**DIRECTIONS**
Please turn the data, from the line containing "Task: Click the phone" through the end, into a numbered list with one line per item, skipping blank lines and leaving out the pictures.

(Collection entries)
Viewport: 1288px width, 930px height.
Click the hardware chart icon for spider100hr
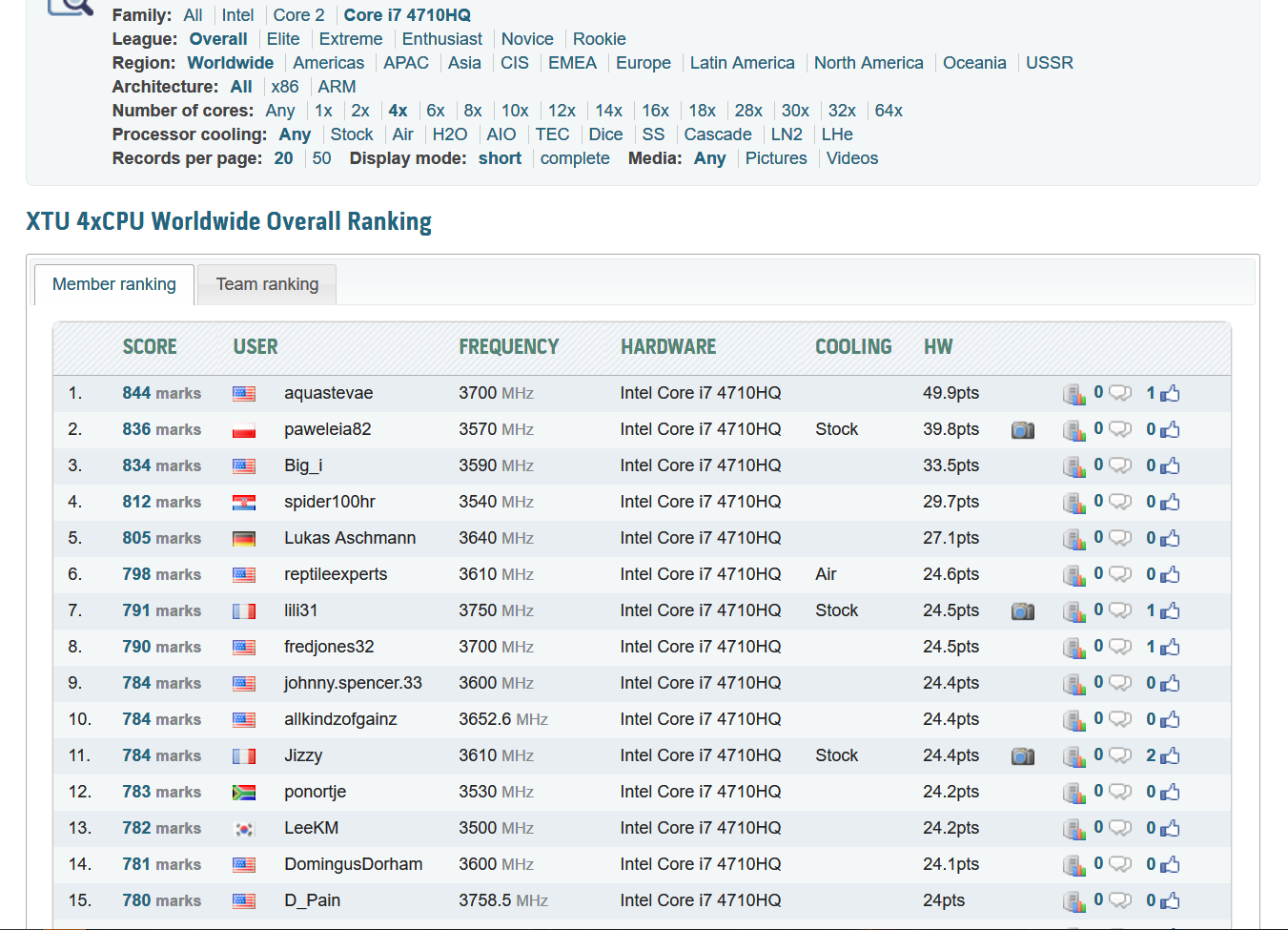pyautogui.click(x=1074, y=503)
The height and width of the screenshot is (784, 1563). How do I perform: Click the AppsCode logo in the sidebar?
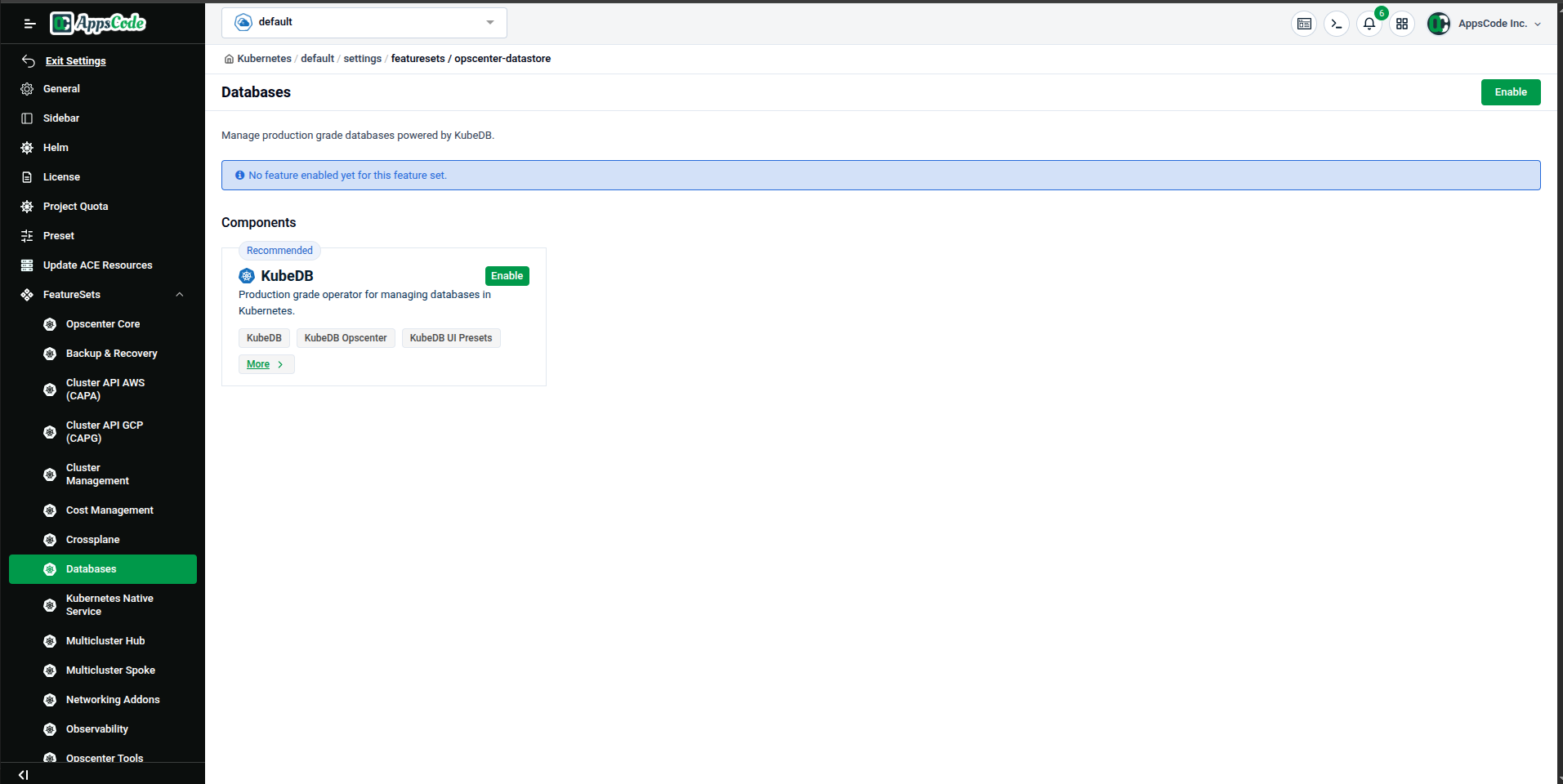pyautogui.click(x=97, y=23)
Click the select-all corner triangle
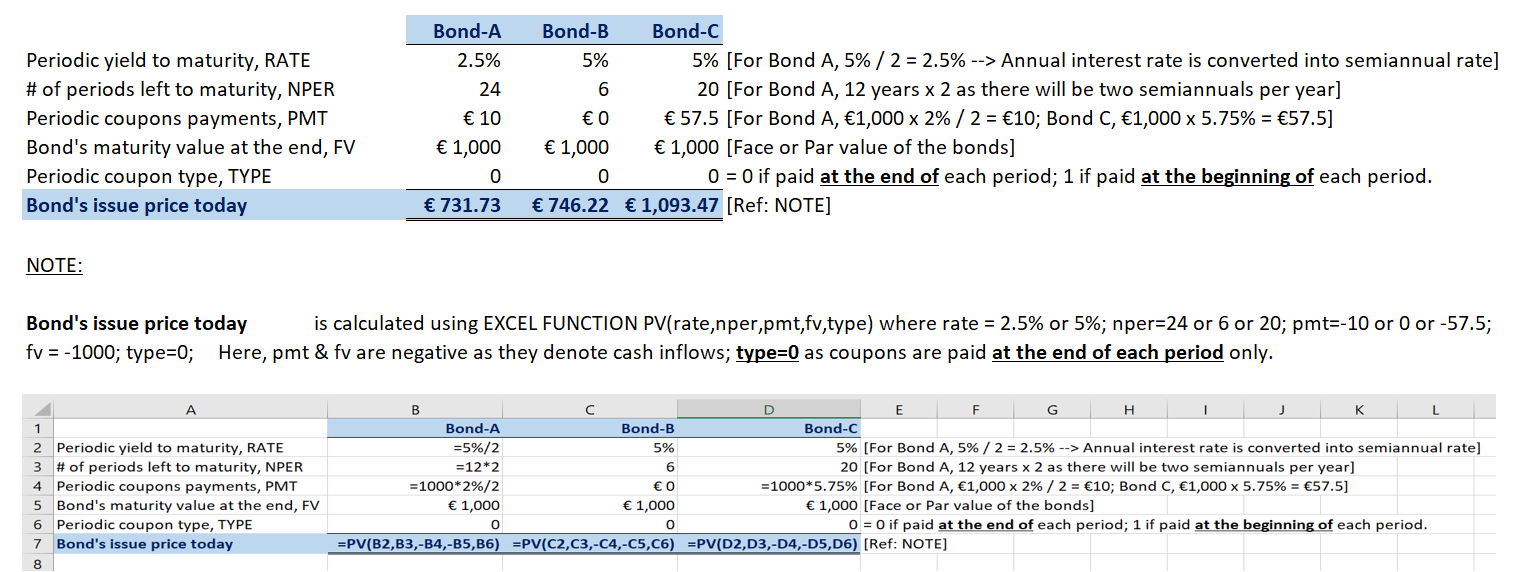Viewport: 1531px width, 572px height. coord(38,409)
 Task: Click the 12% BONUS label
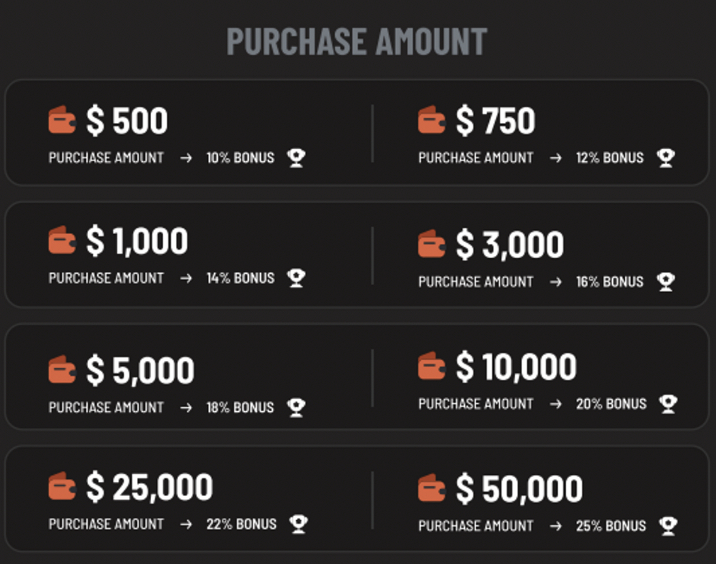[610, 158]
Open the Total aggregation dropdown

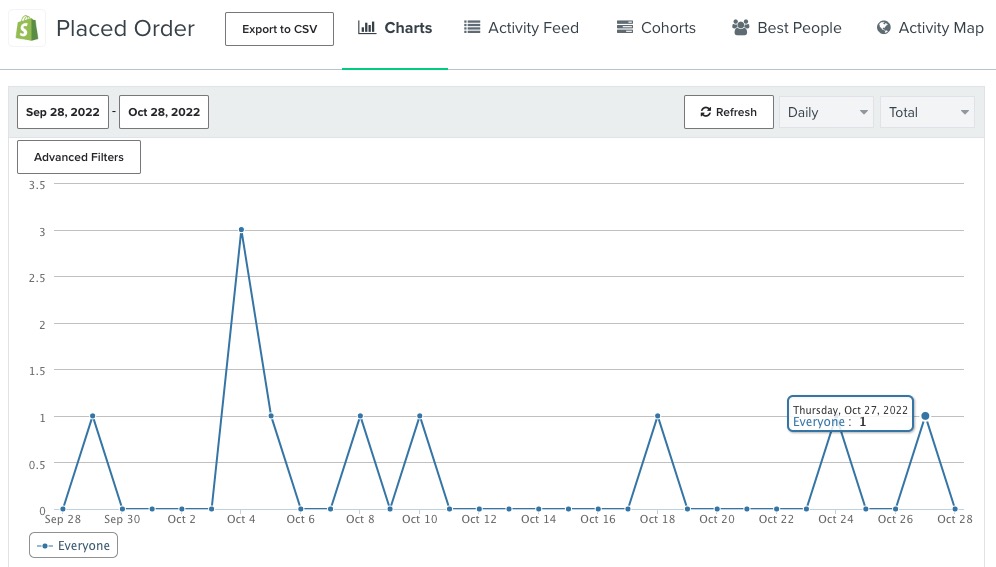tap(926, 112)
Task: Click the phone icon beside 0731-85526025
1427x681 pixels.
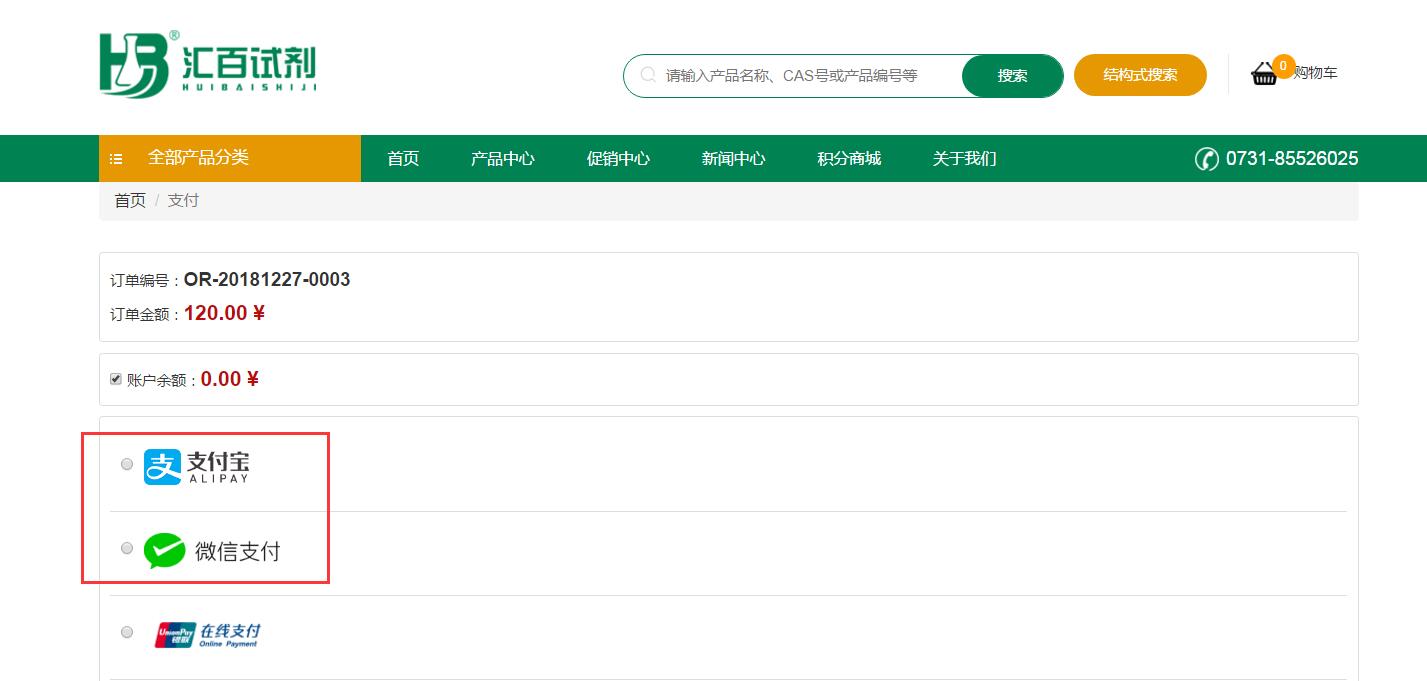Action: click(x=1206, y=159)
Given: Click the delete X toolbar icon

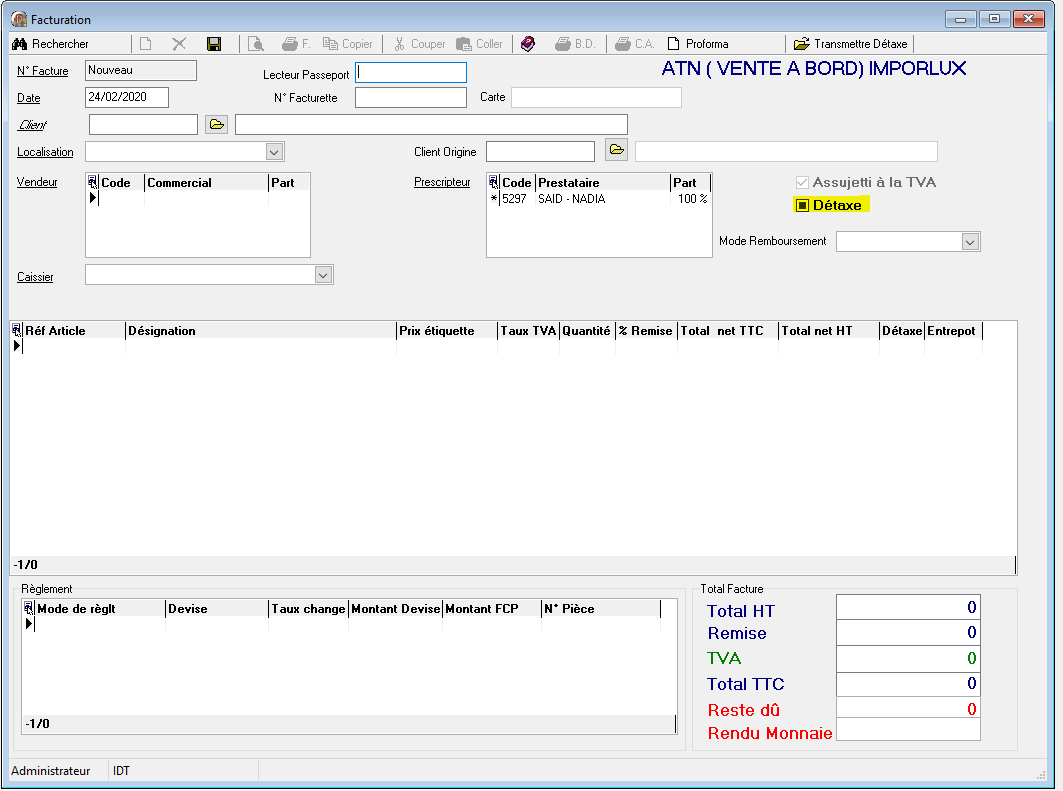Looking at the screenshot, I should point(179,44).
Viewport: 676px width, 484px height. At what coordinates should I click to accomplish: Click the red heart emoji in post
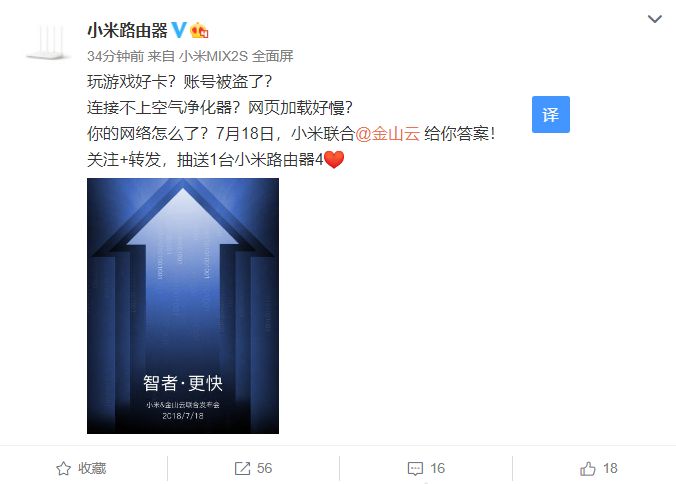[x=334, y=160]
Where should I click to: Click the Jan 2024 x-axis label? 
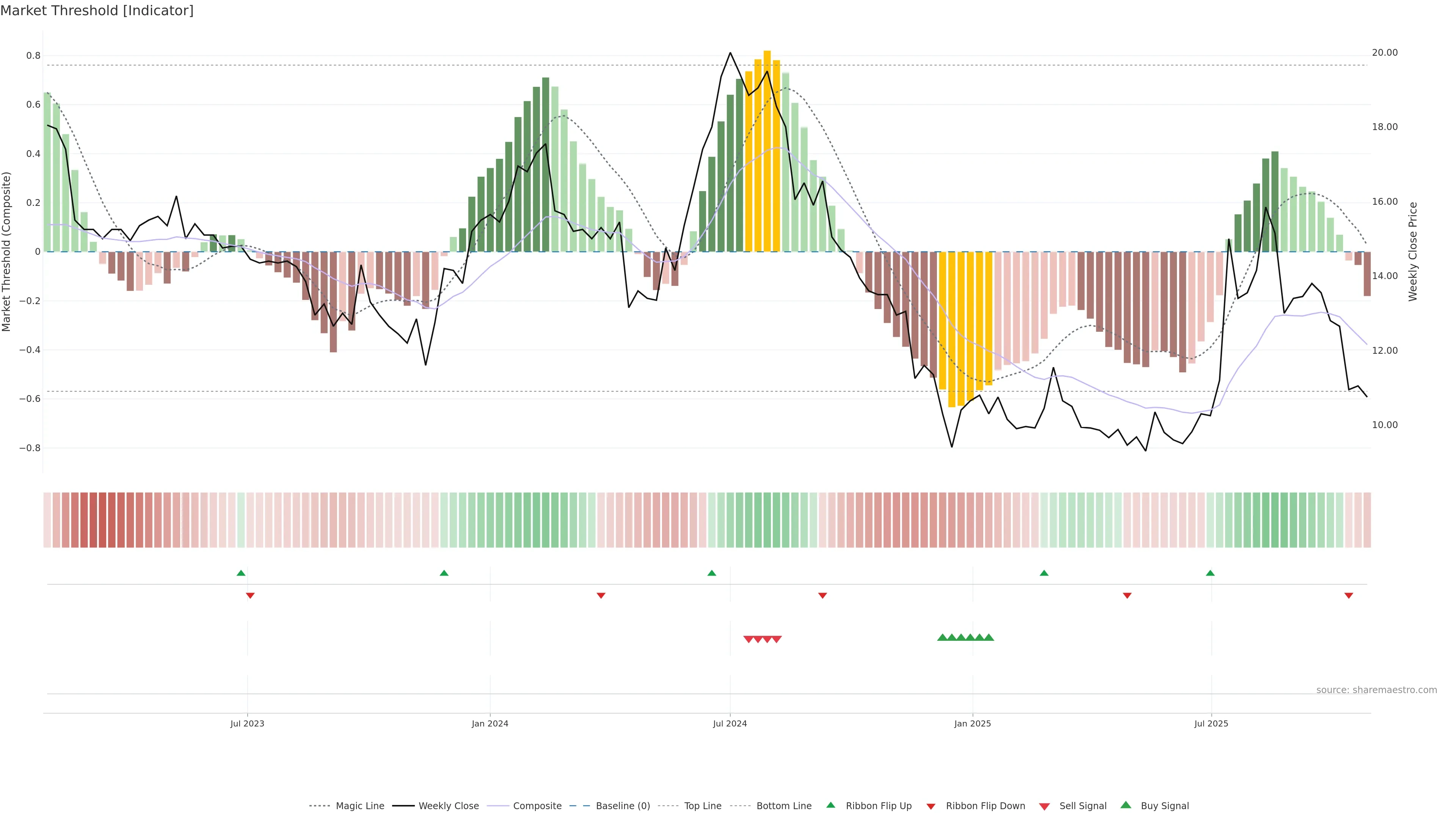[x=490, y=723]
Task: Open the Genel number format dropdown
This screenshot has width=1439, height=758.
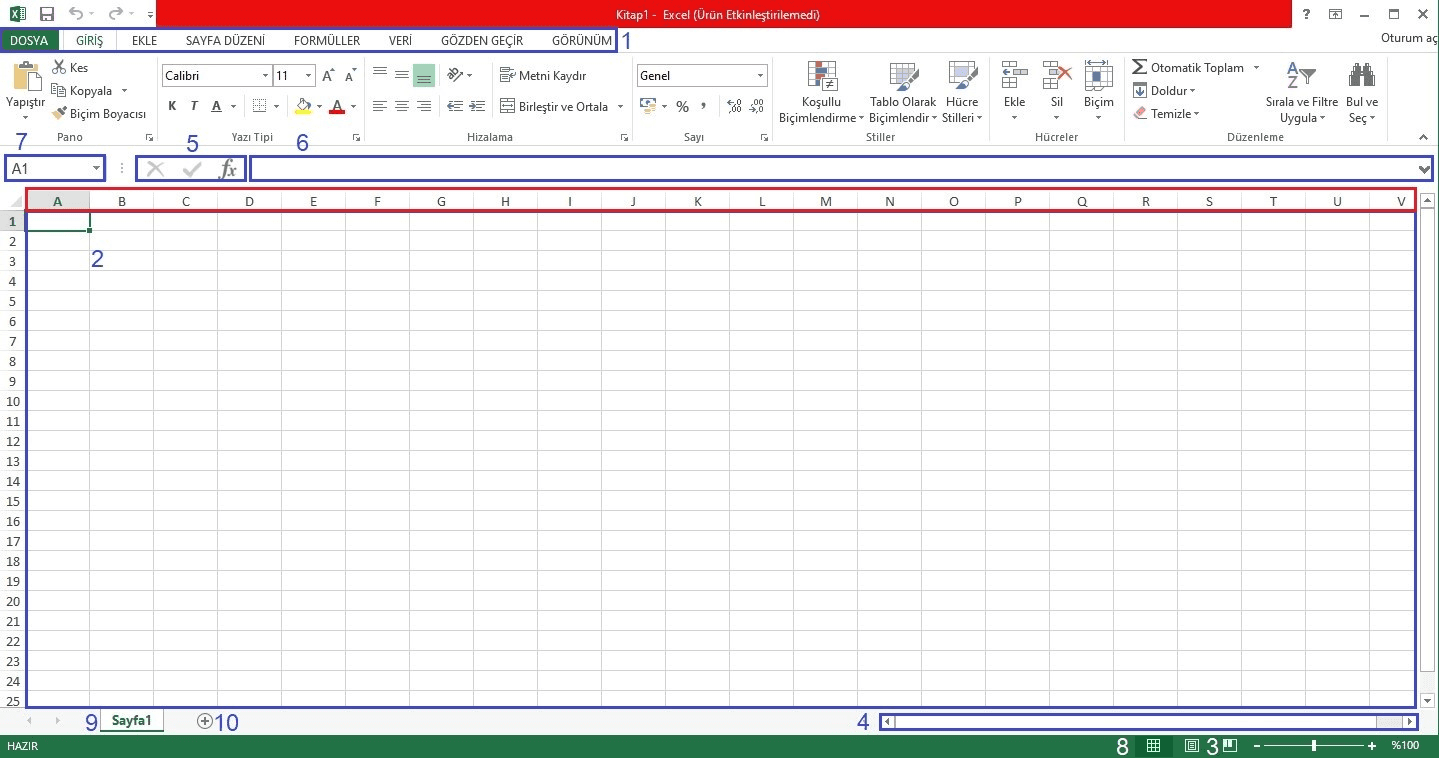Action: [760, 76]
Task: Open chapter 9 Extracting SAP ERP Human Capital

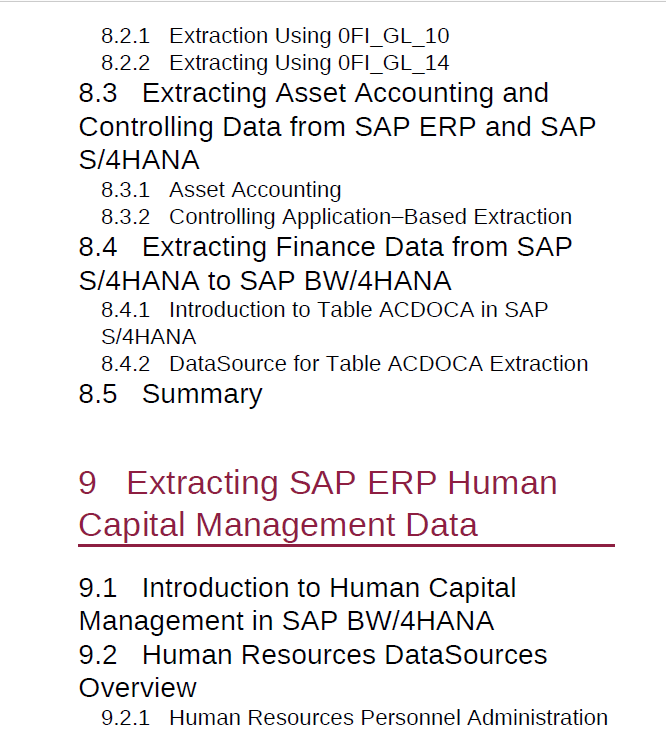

**RESPONSE TO THIS TASK**
1. Task: Click the phone icon beside 0731-85526025
2. 1427x681 pixels.
3. Action: click(x=1206, y=159)
4. Given: Click the delete X toolbar icon
5. Looking at the screenshot, I should point(179,44).
6. Viewport: 676px width, 484px height. At what coordinates should I click to accomplish: Click the red heart emoji in post
7. [x=334, y=160]
8. Where should I click to: Click the Jan 2024 x-axis label? 
9. [x=490, y=723]
10. Task: Open the Genel number format dropdown
11. This screenshot has width=1439, height=758.
12. Action: [760, 76]
13. Task: Open chapter 9 Extracting SAP ERP Human Capital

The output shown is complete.